Free sample essay on African Americans:
In this essay I will examine partnerships involving African Americans and persons of a different race by using the following question: How are African Americans represented through television and movies as members of an interracial relationships and what traits are being passed on to the next generation of viewers?

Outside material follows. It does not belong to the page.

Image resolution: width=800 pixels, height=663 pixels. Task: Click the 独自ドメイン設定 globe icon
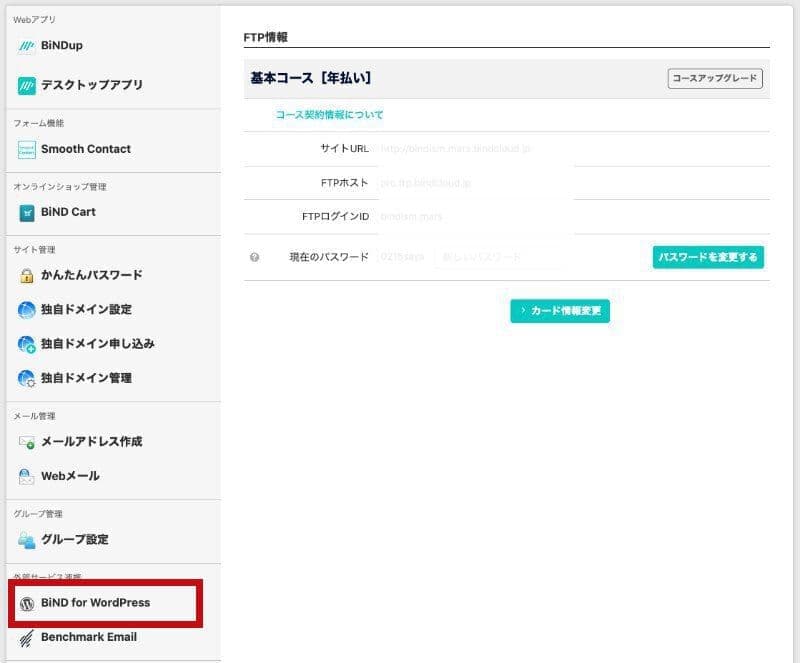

The first interracial partnership that I examined was that of Claudette and Vic from the television series, The Shield. In the three episodes I viewed from season two, there was a huge underlying conflict between Claudette and Vic (Williams-Hawkins Video Archive, Tape #B-010). Claudette seems inherently suspicious of Vic due to his ambiguity and his past record. Claudette, an African American female and the leader of the precinct is portrayed as a true team-leader, demanding, but still polite about it. She also interacts with Captain Aceveda, a Latino, on a regular basis, working side by side with him. Aceveda was also very suspicious of Vic. Joe Clark, a black man who was Vic’s training officer, but was later kicked off the force, was somewhat on the other side of the spectrum from Claudette. Joe was originally asked advice by Vic, but then tries to get Vic to participate in a revenge scheme against the man who had him kicked off the force. Through Claudette and Joe we see that African Americans in The Shield are represented mostly as good partners, whether they are good people or not, that’s a whole different question (Williams-Hawkins Video Archive, Tape# B-002)….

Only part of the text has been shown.